The expansion comes eight months after Waymo began offering rides in Los Angeles to a limited group of passengers chosen from a waiting list that had ballooned to more than 300,000 people. Now, anyone with the Waymo One smartphone app will be able to request a ride around an 80-square-mile (129-square-kilometer) territory spanning the second largest U.S. city.

After Waymo received approval from California regulators to charge for rides 15 months ago, the company initially chose to launch its operations in San Francisco before offering a limited service in Los Angeles.

Before deciding to compete against conventional ride-hailing pioneers Uber and Lyft in California, Waymo unleashed its robotaxis in Phoenix in 2020 and has been steadily extending the reach of its service in that Arizona city ever since.

Driverless rides are proving to be more than just a novelty. Waymo says it now transports more than 50,000 weekly passengers in its robotaxis, a volume of business numbers that helped the company recently raise $5.6 billion from its corporate parent Alphabet and a list of other investors that included venture capital firm Andreesen Horowitz and financial management firm T. Rowe Price.

“Our service has matured quickly and our riders are embracing the many benefits of fully autonomous driving,” Waymo co-CEO Tekedra Mawakana said in a blog post.

Despite its inroads, Waymo is still believed to be losing money. Although Alphabet doesn’t disclose Waymo’s financial results, the robotaxi is a major part of an “Other Bets” division that had suffered an operating loss of $3.3 billion through the first nine months of this year, down from a setback of $4.2 billion at the same time last year.

But Waymo has come a long way since Google began working on self-driving cars in 2009 as part of project “Chauffeur.” Since its 2016 spinoff from Google, Waymo has established itself as the clear leader in a robotaxi industry that’s getting more congested.

Electric auto pioneer Tesla is aiming to launch a rival “Cybercab” service by 2026, although its CEO Elon Musk said he hopes the company can get the required regulatory clearances to operate in Texas and California by next year.

Tesla’s projected timeline for competing against Waymo has been met with skepticism because Musk has made unfulfilled promises about the company’s self-driving car technology for nearly a decade.
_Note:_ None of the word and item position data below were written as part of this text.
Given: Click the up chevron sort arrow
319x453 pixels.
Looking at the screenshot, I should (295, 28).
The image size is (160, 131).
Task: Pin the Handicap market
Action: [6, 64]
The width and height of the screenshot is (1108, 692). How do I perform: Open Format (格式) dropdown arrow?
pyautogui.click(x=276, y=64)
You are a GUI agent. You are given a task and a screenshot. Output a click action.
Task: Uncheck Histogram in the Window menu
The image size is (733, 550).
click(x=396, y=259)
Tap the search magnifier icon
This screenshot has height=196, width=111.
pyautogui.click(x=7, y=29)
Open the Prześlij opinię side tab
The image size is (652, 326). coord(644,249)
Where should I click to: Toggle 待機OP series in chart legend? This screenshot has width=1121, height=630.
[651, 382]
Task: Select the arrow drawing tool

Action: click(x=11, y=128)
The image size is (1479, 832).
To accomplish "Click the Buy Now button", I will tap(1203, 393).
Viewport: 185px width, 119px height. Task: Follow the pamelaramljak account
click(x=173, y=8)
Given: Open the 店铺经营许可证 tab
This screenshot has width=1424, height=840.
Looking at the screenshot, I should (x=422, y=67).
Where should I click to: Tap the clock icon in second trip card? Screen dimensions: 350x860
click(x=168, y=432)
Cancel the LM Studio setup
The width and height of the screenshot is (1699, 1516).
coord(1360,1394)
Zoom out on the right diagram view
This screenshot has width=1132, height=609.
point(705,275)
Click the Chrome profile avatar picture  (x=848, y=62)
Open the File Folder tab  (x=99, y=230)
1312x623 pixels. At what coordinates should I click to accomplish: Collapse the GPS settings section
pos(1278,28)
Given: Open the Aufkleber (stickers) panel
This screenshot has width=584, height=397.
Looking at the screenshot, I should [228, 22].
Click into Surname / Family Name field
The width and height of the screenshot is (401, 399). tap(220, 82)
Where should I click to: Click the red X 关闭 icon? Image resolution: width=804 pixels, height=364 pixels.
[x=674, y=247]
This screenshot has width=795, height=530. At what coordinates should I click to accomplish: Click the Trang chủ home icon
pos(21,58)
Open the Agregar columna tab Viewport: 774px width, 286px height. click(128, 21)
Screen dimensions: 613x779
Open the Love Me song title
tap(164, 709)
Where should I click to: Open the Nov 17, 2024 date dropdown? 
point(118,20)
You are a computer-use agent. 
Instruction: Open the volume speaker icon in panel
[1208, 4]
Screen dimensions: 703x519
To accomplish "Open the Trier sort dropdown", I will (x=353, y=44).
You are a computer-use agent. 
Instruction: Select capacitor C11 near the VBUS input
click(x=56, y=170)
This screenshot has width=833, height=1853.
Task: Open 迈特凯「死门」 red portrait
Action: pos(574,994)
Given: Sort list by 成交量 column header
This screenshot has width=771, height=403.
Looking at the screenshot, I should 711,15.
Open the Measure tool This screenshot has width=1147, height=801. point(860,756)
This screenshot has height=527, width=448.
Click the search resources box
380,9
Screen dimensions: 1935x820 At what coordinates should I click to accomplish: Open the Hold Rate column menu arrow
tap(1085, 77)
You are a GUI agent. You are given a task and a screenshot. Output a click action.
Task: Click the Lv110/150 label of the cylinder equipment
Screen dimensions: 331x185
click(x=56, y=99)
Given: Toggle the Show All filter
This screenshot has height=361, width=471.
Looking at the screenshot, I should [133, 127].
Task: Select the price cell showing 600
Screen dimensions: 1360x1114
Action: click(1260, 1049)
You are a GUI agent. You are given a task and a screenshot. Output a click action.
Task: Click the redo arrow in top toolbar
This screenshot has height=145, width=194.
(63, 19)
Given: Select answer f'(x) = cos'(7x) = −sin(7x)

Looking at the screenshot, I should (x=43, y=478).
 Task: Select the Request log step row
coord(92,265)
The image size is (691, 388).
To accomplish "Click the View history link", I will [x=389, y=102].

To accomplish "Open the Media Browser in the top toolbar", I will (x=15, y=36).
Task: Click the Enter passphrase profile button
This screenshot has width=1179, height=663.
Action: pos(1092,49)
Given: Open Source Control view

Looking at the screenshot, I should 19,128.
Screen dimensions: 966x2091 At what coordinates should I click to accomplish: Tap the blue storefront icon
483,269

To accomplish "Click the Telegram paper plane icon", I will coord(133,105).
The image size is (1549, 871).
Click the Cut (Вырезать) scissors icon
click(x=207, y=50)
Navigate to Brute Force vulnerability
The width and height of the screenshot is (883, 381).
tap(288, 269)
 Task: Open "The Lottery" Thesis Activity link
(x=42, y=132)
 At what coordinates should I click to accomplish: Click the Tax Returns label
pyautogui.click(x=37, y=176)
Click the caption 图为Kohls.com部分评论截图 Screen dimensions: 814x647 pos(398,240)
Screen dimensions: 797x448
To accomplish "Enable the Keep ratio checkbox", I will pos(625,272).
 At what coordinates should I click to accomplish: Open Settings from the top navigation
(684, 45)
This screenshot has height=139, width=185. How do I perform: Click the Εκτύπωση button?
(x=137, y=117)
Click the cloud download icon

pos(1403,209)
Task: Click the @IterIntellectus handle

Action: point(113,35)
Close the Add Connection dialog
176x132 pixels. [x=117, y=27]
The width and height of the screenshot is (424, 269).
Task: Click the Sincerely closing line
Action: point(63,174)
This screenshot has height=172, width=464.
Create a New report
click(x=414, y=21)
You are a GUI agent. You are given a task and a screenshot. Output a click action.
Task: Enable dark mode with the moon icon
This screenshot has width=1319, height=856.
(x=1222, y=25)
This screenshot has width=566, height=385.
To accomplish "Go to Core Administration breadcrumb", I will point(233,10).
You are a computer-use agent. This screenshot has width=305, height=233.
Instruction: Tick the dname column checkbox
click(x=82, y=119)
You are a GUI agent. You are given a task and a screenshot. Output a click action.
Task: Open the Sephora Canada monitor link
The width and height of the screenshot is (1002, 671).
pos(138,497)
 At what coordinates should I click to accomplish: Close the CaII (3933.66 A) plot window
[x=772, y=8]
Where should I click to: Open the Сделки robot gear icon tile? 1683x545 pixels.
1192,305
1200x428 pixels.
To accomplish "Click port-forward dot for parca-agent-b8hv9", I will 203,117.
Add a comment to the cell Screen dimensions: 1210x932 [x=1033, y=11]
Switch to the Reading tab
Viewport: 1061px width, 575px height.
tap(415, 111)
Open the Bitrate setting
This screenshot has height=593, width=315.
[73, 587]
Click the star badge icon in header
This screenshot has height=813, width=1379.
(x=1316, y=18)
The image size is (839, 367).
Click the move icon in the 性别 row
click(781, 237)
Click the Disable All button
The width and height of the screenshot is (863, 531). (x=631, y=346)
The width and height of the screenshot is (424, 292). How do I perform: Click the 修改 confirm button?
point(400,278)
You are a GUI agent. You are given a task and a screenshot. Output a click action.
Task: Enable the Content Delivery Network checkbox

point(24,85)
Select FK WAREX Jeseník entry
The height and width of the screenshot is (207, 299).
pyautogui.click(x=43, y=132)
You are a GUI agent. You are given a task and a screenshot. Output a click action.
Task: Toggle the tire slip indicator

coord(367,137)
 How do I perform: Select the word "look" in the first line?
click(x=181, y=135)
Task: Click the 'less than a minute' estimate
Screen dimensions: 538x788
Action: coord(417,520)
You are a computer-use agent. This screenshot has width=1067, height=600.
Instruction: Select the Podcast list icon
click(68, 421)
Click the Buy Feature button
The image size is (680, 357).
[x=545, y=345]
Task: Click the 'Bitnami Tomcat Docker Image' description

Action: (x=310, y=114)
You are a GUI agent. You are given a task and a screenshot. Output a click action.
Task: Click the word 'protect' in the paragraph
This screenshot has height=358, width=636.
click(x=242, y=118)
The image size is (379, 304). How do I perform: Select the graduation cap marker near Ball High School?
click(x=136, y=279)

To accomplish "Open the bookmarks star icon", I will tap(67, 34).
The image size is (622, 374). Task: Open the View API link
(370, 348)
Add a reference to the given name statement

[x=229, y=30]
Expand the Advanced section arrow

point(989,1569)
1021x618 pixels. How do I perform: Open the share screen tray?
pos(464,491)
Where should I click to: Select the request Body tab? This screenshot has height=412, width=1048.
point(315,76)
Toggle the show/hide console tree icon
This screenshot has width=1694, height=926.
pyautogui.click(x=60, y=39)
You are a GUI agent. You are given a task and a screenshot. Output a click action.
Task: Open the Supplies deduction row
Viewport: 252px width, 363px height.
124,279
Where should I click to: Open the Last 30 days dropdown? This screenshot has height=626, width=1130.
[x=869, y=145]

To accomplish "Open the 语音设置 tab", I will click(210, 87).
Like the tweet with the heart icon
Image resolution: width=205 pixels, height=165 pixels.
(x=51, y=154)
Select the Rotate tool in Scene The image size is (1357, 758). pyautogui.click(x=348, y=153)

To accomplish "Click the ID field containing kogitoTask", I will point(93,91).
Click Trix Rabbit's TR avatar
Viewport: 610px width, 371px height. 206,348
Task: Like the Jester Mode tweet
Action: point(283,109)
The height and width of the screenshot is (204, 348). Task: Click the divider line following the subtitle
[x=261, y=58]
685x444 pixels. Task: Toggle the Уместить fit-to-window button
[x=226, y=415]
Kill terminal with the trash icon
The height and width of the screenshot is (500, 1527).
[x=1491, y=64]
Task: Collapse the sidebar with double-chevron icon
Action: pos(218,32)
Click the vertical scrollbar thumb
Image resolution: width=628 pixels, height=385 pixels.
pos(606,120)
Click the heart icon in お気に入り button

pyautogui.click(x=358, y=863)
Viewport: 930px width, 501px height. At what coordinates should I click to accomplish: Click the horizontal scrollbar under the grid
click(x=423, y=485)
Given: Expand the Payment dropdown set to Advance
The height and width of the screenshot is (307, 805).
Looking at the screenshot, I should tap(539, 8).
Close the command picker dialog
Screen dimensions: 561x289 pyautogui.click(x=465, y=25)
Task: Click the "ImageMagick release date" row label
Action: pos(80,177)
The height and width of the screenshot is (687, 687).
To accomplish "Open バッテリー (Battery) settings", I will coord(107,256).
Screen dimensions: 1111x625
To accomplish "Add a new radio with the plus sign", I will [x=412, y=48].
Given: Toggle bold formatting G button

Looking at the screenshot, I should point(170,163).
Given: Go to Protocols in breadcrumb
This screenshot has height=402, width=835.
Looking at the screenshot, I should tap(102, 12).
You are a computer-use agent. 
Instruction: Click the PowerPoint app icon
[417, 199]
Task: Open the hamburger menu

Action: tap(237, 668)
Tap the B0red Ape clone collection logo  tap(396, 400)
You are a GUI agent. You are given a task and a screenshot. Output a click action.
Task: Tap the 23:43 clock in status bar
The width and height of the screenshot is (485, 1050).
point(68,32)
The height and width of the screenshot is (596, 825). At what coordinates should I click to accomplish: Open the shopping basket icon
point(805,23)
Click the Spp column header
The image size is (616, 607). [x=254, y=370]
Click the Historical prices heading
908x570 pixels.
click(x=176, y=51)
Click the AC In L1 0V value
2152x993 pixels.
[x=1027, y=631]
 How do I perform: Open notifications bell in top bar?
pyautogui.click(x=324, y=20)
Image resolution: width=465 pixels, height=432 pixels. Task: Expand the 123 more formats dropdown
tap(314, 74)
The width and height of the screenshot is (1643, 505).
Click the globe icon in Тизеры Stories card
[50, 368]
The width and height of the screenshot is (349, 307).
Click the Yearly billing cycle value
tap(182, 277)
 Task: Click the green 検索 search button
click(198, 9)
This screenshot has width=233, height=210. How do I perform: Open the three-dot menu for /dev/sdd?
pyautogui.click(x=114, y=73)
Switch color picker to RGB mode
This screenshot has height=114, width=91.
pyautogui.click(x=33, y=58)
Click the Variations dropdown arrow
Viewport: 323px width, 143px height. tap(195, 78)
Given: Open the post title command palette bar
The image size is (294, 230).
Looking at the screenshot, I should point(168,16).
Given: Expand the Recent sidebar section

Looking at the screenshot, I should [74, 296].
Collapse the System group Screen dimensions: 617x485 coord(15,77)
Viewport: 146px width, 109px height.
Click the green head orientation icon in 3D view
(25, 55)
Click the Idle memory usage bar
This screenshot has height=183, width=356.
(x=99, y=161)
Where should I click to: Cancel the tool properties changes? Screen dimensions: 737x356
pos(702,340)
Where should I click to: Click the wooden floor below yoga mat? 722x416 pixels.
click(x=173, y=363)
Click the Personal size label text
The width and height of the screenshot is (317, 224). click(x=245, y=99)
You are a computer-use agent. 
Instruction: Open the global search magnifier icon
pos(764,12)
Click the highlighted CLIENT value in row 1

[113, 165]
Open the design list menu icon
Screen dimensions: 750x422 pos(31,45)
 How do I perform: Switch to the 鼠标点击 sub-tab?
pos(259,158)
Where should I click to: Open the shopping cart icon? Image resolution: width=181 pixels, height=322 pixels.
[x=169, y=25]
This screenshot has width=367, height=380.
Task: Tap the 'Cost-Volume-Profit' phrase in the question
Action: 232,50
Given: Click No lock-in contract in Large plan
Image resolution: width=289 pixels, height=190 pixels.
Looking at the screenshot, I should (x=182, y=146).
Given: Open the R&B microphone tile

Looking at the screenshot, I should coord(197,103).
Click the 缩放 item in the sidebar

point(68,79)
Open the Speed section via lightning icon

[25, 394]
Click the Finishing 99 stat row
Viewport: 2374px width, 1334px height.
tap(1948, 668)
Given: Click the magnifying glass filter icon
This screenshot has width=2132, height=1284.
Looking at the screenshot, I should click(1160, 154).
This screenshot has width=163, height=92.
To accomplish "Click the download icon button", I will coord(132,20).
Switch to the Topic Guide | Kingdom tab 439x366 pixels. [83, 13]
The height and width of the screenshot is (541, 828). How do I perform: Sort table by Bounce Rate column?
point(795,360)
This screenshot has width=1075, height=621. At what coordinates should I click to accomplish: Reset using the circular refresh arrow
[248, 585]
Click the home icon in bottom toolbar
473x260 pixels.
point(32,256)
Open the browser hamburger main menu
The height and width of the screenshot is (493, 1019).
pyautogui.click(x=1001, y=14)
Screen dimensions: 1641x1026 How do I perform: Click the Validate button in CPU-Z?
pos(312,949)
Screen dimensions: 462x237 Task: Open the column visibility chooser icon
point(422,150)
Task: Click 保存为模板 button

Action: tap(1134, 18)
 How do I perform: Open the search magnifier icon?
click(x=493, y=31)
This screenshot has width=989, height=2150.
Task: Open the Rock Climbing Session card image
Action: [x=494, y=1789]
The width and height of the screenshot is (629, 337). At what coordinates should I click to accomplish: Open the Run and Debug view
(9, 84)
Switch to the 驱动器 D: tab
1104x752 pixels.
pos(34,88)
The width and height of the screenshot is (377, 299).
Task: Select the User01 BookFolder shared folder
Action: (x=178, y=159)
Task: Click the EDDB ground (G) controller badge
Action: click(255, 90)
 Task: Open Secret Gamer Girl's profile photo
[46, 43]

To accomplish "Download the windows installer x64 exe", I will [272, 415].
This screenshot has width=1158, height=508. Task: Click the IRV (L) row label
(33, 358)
Meanwhile, Waymo’s robotaxis have driven more than 20 million fully autonomous miles and provided more than 2 million rides to passengers without encountering a serious accident that resulted in its operations being sidelined.

That safety record is a stark contrast to one of its early rivals, Cruise, a robotaxi service owned by General Motors. Cruise’s California license was suspended last year after one of its driverless cars in San Francisco dragged a jaywalking pedestrian who had been struck by a different car driven by a human.

Cruise is now trying to rebound by joining forces with Uber to make some of its services available next year in U.S. cities that still haven’t been announced. But Waymo also has forged a similar alliance with Uber to dispatch its robotaxi in Atlanta and Austin, Texas next year.

Another robotaxi service, Amazon’s Zoox, is hoping to begin offering driverless rides to the general public in Las Vegas at some point next year before also launching in San Francisco.